In the days before internet, her Saturday afternoon PBS show inspired me and taught me shortcuts.
Pivot and slide rocks. I may not always agree with exactly how it was taught (dividing the necessary addition by the number of edges...um, if I need more in front, that doesn't quite work.) but the strategy of sliding and swinging those pattern pieces made so much more sense to me than cutting things apart.
That one-piece collar that Louise Cutting has made famous in her patterns? I saw it on Sewing with Nancy years ago. Not to say who was doing it first...but, before internet, Nancy showed it to me.
A couple of the oldest books in my sewing library were authored by Nancy. I have her pants pattern and pants fitting book; I made, I think, two wonderful pairs of pants that fit from it but have not done the start-from-scratch that would be necessary to refit the pattern since the big M gave me a big Middle. But I know I *could* do it.
I recorded-as-I watched most of the shows back in the late 80's and early 90's, until she moved more into quilting and such, which wasn't my area of interest. Of course, I still have those in a box somewhere but they're unwatchable as our ancient VHS player can't be trusted not to eat video tape anymore.
Nancy's Notions was a go-to source for things I couldn't buy locally. Again, before the internet, that was amazing.

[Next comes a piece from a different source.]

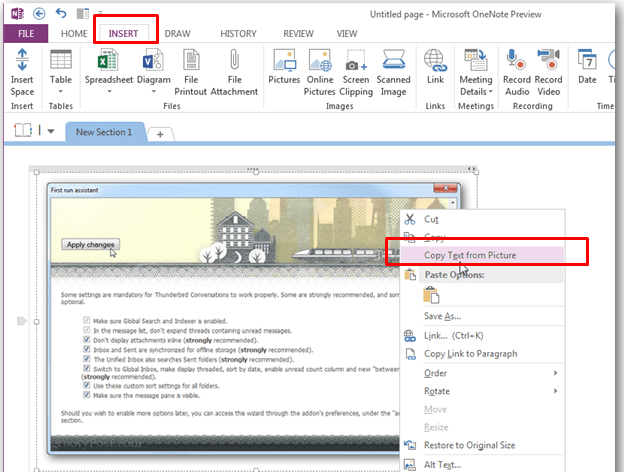624x472 pixels.
Task: Open the New Section 1 tab
Action: coord(104,132)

I still use the exam room table paper to trace patterns. I think I'm on the last roll I purchased some time ago. I wish I had started tracing patterns earlier. Not because the patterns were expensive, but because...they went away. The Big 4 retire patterns before they hit their stride, I think. Even a pattern that I paid $1 is priceless if I can't replace it. Thank you, Nancy, for teaching me how to trace patterns so I can fit them without spoiling them.
Nancy was a steady, dependable source of information and encouragement, as well as an amazing example of courage. Her messages to the public during her illness were ever positive, even the last one that related the fact that the cancer could not be treated and she was stepping out of the public to spend her last days with her family was not sad in tone.
She was an amazing woman and the sewing community will miss her.